Esses casos servem para Rorty refletir sobre se a justiça e a lealdade, afinal, não viriam juntas, e ampliar a lealdade seria, então, prover a sociedade com uma justiça mais efetiva. Ele não segue a tradição kantiana de conflito entre razão e sentimento, em que prevalece a primeira que é universal e obrigatória, igual para todos. Rorty acha que a moralidade nasce da lealdade ao grupo, e que dilemas morais não resultam de conflito entre razão e sentimento, mas de construções de si alternativas, descrições de si, diferentes modos de dar sentido à vida em diferentes grupos sociais. Não há um centro permanente do eu ou da história, mas pluralidade de modos de dar conta de problemas e dilemas. Isso é mais leve e fácil quando se trata dos que nos são próximos, e mais difícil e pesado quando os grupos são maiores, outras culturas e povos.

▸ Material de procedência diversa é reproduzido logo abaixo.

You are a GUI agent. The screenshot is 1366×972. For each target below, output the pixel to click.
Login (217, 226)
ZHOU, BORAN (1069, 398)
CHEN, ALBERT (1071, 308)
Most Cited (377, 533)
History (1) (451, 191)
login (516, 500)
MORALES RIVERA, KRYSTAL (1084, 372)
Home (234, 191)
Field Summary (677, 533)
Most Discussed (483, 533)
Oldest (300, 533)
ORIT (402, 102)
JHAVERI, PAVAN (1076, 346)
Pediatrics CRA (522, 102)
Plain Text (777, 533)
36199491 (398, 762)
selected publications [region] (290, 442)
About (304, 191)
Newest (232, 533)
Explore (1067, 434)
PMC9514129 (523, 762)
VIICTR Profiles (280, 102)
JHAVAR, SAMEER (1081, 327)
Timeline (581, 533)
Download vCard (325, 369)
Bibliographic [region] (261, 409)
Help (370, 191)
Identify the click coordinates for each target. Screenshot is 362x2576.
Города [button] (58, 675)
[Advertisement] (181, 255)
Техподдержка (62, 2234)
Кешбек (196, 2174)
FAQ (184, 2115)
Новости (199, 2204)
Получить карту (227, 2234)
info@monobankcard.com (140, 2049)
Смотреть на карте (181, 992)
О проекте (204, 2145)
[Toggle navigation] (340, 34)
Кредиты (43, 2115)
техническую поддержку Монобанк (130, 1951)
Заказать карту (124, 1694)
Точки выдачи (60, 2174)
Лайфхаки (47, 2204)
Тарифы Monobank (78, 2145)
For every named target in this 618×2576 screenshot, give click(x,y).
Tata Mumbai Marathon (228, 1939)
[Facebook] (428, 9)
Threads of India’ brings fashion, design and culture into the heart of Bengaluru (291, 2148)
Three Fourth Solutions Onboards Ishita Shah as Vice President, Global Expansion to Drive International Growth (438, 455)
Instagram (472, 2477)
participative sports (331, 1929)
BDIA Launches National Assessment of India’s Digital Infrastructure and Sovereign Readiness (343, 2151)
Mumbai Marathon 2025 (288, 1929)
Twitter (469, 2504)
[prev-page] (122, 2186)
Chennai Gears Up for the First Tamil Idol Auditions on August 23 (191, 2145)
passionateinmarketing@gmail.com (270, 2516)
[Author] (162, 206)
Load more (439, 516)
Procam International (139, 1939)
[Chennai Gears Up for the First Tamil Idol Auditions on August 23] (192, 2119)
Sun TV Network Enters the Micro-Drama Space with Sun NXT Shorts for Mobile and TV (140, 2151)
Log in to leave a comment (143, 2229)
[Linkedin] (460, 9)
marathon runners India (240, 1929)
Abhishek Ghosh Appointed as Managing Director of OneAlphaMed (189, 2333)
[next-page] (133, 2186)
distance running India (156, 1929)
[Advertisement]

Aos poucos, costumes cederam lugar ao julgamento por leis, questões de justiça deveriam ser resolvidas, pensa Rorty, não por regras transcendentais e universais, mas pelas circunstâncias envolvidas em cada caso.
A obrigação moral não é indiscutível e nem há uma resolução que sirva para todos os casos, compulsória. Justiça requer razoabilidade. Atender aos interesses de todos, resumidos nos direitos fundamentais que vigoram em sociedades modernas ocidentais, essa base histórica pode servir de parâmetro? Isso é justo?
Tratar casos similares de modo similar esbarra em crenças e culturas que tratam semelhantes de modo desigual (mulheres, negros, homossexuais, os “infiéis” nas culturas islâmicas, por exemplo). O consenso que ultrapassa fronteiras é próprio da cultura liberal ocidental dos últimos duzentos anos.
Na França proibiu-se a vestimenta muçulmana para mulheres, sem consenso até mesmo na Europa. É perigoso considerar que uma cultura é superior a outra (colonialismo, nazismo, etc.), mesmo porque não se trata de casos nos quais há uma verdade a ser aceita, não há um consenso acima da história para julgar quais são os procedimentos corretos.
Para Rawls, e Rorty concorda com ele, os princípios brotam de práticas que comunidades criaram e sobre as quais há acordo. É sempre preferível buscar o acordo e o consenso, pois eles podem evitar a ameaça e imposição pela força. Deve ser possível justificar demandas de acordo com princípios razoavelmente aceitos por uma comunidade, com os quais outras comunidades podem concordar.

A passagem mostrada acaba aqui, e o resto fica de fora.